The Feelies - Maxwells, July 3

by Jim Testa

It really wouldn't seem like the 4th of July without the Feelies at Maxwell's. This is a tradition that goes back to the Eighties and was reborn in 2008 when the band reunited after an 18 year hiatus. This is the lineup that made the The Good Earth, Only Life, and Time For A Witness, and that's the bulk of the material they played on Saturday, the mid-point of a 3 night soldout stand at the 200-capacity club in the Mile Square City.

Let's part out by saying the band sounded great - Dave Weckerman continuing to polish Million and Mercer's diamond-cut songwriting with frenetic percussion on woodblock, tambourine, and other instruments. The band's lost none of its intensity or speed, but still captivates with the more pastoral, mid-tempo material like "The High Road," "Let's Go," and "Higher Ground."



My (ahem) inside sources tell me the band has started pre-production on a new album and has already been scouting studios, with as many as 20 new songs written and ready to record. Of course, that doesn't mean we'll see a new album anytime soon; as Bill Million told me in an interview last year, "you might have noticed that the Feelies don't treat time the way other people do." That echoed a quote that Dave Weckerman gave me over 20 years ago: "Being in the Feelies is like living in a pyramid - nobody gets older and nothing ever changes."

We've all gotten a little older and a few things have changed (especially during the band's long hiatus,) but you cannot deny the timelessness that surrounds the Feelies mystique. At Maxwell's, I counted 10 people in the room that I've known for 25 years or more - and that doesn't include the band. Think about that for a second. Except for a high school reunion, how often does that happen? It's truly a wonderful thing to be enveloped in the Feelies time-bubble.

But let's go back to the set. Including the three encores, they went heavy on the covers. In fact the band opened the set with the Velvets' "Sunday Morning" and Jonathan Richman's "Egyptian Reggae," and later worked in Neil Young's "Don't Cry No Tears Over Me" and "Barstool Blues," REM's "Carnival Of Sorts (Boxcars,)" their hyperspeed cover of the Beatles' "Everybody's Got Something To Hide Except For Me And My Monkey" and a super-psychedelic "He Said/She Said," the Stones' "Paint It Black," a Doors cover and the instrumental "Fun To Be Happy" by the 80's Athens band Love Tractor. There were at least three new numbers, but since the Feelies don't do stage patter or introduce their songs, you had to be both a fan and listening intently to figure out which they were.

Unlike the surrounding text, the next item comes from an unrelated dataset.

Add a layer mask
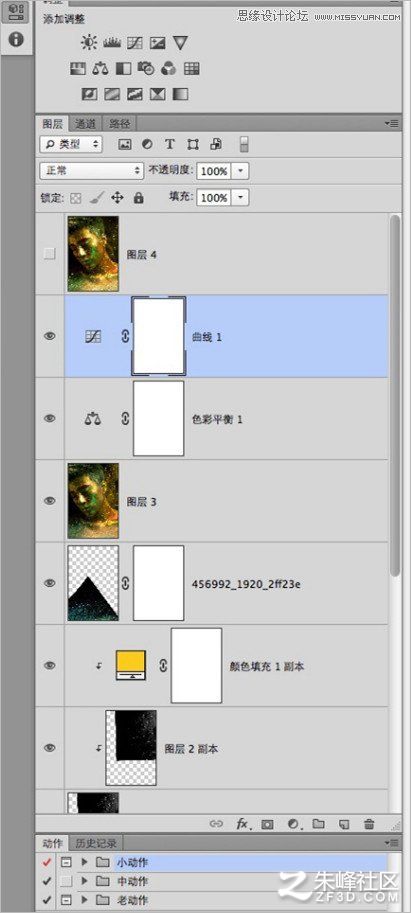coord(267,824)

The band did two sets, as is their custom at these Maxwells' shows, covering much of the final three albums but only a few selections from their classic first album (although "Fa Ce La" came up in the encores, and of course they closed the second set with "Crazy Rhythms," a tradition locked in granite.)

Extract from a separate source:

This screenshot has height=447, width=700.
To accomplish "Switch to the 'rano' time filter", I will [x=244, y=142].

When the Feelies reunited in 2008 and played their first Maxwell's reunion, the room was filled with 40- and 50-somethings nostalgic for the band's original incarnation. But over the last few years - with a little touring and some festival appearances - the Feelies have started to reach a younger audience. Last night's crowd definitely had more younger people than I've seen at a Feelies show in a while (although, to be fair, quite a few of them were the children of band members;) but then again, the punk and hardcore website www.theNJUnderground.com ran a feature on the Feelies' weekend performances, urging its mostly teen and twentysomething readers to check the band out. My guess is that there'll be even more young'un at next year's Fourth of July concerts. And I'll certainly be crawling of my pyramid to be there.